**Source text:**
[RLlib + Tune] PermissionError: [WinError 5] Access is denied: '../.tmp_generator' -> '..basic-variant-state-..' while training with ``Tuner``

davidhozic commented 8 months ago

What happened + What you expected to happen

While training multiple agents on an environment, the tuner crashes after certain time due to inability to replace the basic-variant-state file under ray_results. I'm using PPO on a custom environment and training with tune.Tuner.

I tried running this multiple times and it always seems to crash, sometimes quickly, sometimes after a few hours. It's quite annoying as I cannot leave my computer for this complex environment to train on its own.

Traceback:

2024-03-05 12:38:11,750 WARNING tune_controller.py:743 -- Trial controller checkpointing failed: [WinError 5] Access is denied: 'C:/Users/David/ray_results/PPO_2024-03-05_11-37-47\\.tmp_generator' -> 'C:/Users/David/ray_results/PPO_2024-03-05_11-37-47\\basic-variant-state-2024-03-05_11-37-47.json'
(RolloutWorker pid=31372) Stopping simulation...

[Source records]
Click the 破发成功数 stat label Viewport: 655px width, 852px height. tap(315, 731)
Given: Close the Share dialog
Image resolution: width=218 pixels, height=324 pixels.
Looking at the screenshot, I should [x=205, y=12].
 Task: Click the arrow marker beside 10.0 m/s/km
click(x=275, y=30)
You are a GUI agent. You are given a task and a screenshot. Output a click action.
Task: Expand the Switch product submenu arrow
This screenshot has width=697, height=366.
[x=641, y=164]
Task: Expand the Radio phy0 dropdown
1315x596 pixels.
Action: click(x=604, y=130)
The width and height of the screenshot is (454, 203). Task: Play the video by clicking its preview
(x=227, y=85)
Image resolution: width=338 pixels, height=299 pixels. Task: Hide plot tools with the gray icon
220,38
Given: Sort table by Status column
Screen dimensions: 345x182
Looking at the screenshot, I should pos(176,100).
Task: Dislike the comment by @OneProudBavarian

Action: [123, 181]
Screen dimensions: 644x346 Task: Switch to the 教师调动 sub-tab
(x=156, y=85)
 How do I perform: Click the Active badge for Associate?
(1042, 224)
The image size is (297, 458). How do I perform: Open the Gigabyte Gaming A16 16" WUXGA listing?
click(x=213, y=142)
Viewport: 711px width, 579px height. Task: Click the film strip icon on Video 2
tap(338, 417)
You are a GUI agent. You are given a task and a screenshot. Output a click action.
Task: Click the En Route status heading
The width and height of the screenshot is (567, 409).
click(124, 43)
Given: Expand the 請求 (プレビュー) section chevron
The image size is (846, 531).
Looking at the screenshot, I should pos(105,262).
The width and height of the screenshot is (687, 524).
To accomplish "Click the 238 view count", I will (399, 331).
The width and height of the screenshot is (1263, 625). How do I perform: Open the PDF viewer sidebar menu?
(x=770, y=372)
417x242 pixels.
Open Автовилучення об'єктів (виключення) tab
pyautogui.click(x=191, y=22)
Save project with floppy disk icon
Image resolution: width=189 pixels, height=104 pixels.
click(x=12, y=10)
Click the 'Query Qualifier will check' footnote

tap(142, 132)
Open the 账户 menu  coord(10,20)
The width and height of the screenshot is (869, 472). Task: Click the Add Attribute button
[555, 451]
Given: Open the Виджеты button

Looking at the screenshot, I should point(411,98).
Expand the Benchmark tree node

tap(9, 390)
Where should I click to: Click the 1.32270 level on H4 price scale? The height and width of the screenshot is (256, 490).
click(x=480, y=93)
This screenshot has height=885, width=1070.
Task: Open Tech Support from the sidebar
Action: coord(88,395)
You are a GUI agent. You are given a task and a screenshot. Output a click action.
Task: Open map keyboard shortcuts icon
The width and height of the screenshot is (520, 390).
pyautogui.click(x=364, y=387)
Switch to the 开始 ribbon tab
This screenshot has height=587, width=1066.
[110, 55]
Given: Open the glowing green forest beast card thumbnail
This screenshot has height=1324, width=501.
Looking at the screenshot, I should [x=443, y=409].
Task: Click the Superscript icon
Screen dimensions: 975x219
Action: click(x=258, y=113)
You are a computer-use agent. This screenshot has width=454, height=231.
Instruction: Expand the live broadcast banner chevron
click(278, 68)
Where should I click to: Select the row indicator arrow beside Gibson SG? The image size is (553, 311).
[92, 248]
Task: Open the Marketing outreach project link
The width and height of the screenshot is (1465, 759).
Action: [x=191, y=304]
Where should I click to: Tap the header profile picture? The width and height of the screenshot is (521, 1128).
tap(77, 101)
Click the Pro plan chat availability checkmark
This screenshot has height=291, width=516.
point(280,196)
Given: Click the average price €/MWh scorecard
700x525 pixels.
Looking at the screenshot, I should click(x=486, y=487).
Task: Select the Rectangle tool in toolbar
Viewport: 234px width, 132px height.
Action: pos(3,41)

**Problem to solve:** Reproduce the passage of the error report that begins with the words "What happened +" and ends after the words "on its own.".

**Finished exercise:**
What happened + What you expected to happen

While training multiple agents on an environment, the tuner crashes after certain time due to inability to replace the basic-variant-state file under ray_results. I'm using PPO on a custom environment and training with tune.Tuner.

I tried running this multiple times and it always seems to crash, sometimes quickly, sometimes after a few hours. It's quite annoying as I cannot leave my computer for this complex environment to train on its own.